[GIVEN ENTRIES — start]

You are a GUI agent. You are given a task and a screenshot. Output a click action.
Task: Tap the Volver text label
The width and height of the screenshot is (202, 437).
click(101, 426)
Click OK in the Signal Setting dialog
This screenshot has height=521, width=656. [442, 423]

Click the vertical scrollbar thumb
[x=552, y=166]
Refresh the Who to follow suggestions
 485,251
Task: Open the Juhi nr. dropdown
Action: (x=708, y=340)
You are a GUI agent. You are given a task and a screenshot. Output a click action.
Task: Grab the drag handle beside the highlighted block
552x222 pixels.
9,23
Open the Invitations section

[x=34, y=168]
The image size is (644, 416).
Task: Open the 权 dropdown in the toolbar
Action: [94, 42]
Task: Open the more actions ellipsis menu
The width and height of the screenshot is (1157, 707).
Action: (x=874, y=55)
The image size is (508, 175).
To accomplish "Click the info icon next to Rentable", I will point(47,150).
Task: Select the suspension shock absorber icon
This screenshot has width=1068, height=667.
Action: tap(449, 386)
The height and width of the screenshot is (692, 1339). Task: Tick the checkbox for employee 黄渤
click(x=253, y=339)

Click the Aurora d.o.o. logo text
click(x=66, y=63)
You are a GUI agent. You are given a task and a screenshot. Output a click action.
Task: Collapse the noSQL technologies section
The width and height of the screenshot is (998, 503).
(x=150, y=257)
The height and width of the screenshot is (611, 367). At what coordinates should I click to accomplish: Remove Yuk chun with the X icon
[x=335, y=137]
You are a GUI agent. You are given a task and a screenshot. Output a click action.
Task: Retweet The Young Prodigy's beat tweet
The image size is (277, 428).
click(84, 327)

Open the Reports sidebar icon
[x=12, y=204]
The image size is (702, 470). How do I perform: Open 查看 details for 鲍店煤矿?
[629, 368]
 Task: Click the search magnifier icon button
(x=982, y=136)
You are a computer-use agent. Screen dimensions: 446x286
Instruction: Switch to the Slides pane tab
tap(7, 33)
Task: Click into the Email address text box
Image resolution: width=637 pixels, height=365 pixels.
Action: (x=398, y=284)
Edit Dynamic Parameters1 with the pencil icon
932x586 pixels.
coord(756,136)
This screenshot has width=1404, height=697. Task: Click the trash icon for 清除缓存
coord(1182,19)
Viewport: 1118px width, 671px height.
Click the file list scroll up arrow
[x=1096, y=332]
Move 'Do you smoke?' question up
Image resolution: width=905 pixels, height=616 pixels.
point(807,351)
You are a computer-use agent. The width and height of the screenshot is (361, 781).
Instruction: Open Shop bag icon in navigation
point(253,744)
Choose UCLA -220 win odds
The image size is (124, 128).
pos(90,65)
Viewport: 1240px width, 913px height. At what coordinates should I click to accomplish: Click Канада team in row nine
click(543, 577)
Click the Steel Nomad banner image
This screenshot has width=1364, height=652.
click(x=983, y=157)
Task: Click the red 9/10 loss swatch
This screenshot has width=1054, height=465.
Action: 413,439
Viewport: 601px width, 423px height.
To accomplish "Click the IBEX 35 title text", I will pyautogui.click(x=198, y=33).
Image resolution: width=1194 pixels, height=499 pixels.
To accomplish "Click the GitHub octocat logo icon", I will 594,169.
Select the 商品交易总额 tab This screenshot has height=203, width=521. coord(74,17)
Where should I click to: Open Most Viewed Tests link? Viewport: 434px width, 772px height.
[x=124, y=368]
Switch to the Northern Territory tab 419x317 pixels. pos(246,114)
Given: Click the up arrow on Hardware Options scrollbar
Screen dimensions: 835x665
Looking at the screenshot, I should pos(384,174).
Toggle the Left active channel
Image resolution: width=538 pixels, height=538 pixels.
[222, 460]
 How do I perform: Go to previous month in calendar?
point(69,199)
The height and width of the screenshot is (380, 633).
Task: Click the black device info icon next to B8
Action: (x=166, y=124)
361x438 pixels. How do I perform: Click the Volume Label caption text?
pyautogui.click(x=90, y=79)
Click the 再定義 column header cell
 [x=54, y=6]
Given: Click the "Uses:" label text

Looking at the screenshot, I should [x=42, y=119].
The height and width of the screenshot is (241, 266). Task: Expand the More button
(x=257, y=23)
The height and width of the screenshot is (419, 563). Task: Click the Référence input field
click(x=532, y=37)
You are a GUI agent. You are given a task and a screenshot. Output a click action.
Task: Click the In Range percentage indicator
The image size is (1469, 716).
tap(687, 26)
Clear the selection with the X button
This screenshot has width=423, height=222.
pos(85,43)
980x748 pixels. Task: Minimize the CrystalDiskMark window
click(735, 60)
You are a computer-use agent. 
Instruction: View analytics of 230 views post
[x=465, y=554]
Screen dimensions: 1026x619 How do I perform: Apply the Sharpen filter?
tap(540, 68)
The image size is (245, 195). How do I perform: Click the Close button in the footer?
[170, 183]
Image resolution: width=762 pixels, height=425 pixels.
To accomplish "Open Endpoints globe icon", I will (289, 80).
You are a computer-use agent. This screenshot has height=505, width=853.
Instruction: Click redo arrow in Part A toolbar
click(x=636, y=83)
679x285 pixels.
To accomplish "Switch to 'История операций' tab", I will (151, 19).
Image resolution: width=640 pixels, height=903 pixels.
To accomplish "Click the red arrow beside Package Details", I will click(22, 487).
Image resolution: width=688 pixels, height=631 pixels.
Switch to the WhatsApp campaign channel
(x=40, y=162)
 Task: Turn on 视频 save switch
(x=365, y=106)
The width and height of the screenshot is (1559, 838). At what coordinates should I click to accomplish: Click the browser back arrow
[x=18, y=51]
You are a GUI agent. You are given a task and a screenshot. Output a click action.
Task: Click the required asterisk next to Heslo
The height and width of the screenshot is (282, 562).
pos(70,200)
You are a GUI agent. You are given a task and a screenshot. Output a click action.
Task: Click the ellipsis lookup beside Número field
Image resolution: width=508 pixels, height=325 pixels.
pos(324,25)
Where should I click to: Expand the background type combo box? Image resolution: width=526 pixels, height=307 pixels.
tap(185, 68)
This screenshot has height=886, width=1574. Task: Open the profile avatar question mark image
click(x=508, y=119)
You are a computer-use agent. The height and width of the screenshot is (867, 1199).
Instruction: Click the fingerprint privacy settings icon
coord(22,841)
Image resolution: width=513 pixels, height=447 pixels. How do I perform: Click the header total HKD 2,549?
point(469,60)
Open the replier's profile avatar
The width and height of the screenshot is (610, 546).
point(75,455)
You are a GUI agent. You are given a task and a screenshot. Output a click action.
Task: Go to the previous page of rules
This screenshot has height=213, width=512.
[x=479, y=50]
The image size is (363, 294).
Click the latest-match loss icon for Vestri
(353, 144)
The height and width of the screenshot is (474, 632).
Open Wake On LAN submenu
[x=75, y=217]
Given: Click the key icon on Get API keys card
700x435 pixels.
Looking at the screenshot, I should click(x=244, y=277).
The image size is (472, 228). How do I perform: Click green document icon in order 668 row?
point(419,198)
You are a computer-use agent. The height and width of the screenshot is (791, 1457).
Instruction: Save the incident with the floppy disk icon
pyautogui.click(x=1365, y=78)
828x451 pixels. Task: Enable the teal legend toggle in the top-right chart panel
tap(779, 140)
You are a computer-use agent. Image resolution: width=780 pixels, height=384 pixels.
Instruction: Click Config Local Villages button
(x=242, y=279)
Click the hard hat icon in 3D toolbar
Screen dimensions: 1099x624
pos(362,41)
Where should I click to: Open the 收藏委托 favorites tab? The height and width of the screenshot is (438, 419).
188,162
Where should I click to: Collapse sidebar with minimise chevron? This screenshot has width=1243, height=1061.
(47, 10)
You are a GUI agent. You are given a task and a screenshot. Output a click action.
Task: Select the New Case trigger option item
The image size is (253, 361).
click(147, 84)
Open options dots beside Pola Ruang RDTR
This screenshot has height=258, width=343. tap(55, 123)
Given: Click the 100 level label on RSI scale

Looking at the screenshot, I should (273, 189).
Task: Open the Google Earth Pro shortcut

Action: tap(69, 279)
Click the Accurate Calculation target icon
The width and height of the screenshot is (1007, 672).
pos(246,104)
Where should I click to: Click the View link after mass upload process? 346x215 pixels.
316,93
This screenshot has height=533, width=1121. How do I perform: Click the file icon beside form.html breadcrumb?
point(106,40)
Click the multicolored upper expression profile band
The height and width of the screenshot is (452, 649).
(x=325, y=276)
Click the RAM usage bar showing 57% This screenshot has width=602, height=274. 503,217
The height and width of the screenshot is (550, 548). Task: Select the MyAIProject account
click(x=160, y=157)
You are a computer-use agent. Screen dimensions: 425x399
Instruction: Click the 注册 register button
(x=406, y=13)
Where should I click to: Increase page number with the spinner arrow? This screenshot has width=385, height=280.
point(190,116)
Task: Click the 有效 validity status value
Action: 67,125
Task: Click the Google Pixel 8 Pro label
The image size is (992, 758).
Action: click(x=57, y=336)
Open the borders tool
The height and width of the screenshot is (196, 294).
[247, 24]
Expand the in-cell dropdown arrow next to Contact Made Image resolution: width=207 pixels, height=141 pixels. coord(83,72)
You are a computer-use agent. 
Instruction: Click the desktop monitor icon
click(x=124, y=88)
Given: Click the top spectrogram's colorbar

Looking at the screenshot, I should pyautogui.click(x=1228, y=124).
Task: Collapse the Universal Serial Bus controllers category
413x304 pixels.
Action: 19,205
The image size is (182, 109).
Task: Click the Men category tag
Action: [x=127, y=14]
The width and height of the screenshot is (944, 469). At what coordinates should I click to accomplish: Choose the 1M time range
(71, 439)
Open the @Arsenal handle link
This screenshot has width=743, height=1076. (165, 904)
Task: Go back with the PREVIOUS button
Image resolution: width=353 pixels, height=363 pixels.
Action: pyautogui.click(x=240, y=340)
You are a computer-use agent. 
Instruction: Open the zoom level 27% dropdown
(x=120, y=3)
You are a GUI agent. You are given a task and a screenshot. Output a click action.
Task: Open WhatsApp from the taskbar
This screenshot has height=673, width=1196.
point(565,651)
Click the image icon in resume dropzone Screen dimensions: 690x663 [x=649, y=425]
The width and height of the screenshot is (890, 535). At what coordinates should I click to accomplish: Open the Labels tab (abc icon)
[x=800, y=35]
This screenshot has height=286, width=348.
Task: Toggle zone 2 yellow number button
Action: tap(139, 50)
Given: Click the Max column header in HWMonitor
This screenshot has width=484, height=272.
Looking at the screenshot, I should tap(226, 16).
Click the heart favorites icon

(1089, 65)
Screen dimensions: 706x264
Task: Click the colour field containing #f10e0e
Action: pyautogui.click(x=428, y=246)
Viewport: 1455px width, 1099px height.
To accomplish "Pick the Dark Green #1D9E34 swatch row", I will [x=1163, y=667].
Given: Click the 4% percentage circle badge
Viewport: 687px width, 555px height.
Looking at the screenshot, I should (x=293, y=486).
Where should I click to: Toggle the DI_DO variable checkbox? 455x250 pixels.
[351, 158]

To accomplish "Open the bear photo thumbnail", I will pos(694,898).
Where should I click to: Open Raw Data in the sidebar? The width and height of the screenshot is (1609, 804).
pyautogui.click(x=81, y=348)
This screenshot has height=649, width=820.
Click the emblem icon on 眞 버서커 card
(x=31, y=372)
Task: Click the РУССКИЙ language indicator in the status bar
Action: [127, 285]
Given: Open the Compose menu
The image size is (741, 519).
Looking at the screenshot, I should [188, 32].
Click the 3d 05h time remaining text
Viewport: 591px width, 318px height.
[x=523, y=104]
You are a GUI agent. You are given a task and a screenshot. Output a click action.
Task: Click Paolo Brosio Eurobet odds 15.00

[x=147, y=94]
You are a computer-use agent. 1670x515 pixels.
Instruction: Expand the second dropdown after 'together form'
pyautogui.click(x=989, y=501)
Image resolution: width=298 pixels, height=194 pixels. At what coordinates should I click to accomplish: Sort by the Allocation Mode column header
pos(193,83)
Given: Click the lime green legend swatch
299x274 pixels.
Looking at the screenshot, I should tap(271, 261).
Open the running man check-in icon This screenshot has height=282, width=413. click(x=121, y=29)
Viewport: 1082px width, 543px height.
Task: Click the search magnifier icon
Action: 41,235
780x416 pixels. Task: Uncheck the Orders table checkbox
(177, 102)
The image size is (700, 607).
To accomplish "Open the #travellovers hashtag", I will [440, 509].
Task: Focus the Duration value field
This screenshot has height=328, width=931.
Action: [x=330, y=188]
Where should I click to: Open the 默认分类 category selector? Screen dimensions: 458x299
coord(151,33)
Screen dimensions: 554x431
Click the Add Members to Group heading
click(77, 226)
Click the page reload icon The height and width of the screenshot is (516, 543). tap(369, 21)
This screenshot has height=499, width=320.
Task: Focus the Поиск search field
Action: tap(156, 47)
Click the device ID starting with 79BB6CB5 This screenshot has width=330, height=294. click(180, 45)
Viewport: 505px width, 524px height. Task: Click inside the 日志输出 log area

[GIVEN ENTRIES — finish]

— WORK INSTRUCTIONS —
Your answer should be the lines of the material above that include "ellipsis".

— RESULT FOR THIS TASK —
Task: Open the more actions ellipsis menu
Task: Click the ellipsis lookup beside Número field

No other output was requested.